Powered by automated translation

One of the first decisions I made when I set up my blog about being a Muslim woman was that the colour black would be nowhere in sight. In Britain, like many other European and American areas, black is the colour that typically defines Muslim women, a shorthand way of denoting our supposed anonymity and oppression, and a lazy way to instil fear and pity about us in equal measure. It was time for people to see Muslim women as individuals, with their own personalities and stories, so, I chose the colour for my blog that was in my mind the furthest away from black - pink.

My mini-me, who welcomes readers to my website, is a small cartoon that looks a bit like I do, wears a pink headscarf with sparkly pink shoes, and has a cheeky smile. In her own small way she restores individuality and agency to the debate in the West about Muslim women. I suggested a similar approach to some lovely Emirati women I met recently on a visit to the Gulf. They were dressed in gorgeous couture black abayas, which oozed sophistication and expense. Of course, in the Gulf, black has a totally different meaning for women. The black abaya is a symbol of all things womanly, and the best of Arabic culture.

The individuality of these successful professional women was obvious in the tiny embroidered details at the edges of their sleeves, the expensive crystals sprinkled across the black fabric and in the glimpses of the bold coloured lining as they glided elegantly around the room. I was surprised that for women who clearly have had to be determined and focused to progress in the professional fields that they had chosen, in a society that is only now slowly accepting women into the workplace, when they stood together they all looked, well, the same.

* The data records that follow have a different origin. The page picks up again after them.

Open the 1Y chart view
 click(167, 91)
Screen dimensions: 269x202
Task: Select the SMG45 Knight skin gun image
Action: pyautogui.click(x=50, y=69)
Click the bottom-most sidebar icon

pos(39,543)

I wondered if this was about creating organised power through a collective representation of women, or whether it was a cultural mechanism to keep women's individuality out of the public space, and turn this vibrant half of humanity into an undifferentiated anonymous mass. Born of my own experiences in the West about the meaning that a simple piece of clothing like a headscarf and its colour can convey, I proposed to the women that they should form a Pink Abaya Club. It would be an invitation-only group, where a designer pink abaya would be worn on special occasions by women who had excelled in their field and who through their day-to-day lives were showing that women were part of the burgeoning, innovative culture that is emerging out of the Gulf.

The women were enchanted by this notion, and giggled initially with some excitement in their eyes about presenting themselves in a totally new way. It was a chance to offer their personalities to the outside world in a way that represented their vibrancy as individuals. And then abruptly they said: "But people will talk about us. They will say bad things because we are not wearing the black abaya." It was clear from their words that the way to succeed as a woman was by keeping femininity and individuality to linings, crystals and sleeves, and blending into the social definition of acceptability for what it means to be a woman. The Pink Abaya Club was dead.

I returned to London, reflecting on my possibly irrational phobia of black. But, as a young woman, I had had an equal distaste for pink, seeing it as too "girlie". What I am certain of is that I had deliberately used my pink headscarf as a political tool, with a small p. Of course, women have often used their clothing for political purposes. But I'm now beginning to wonder, am I only defying one stereotype of women to be caught by another?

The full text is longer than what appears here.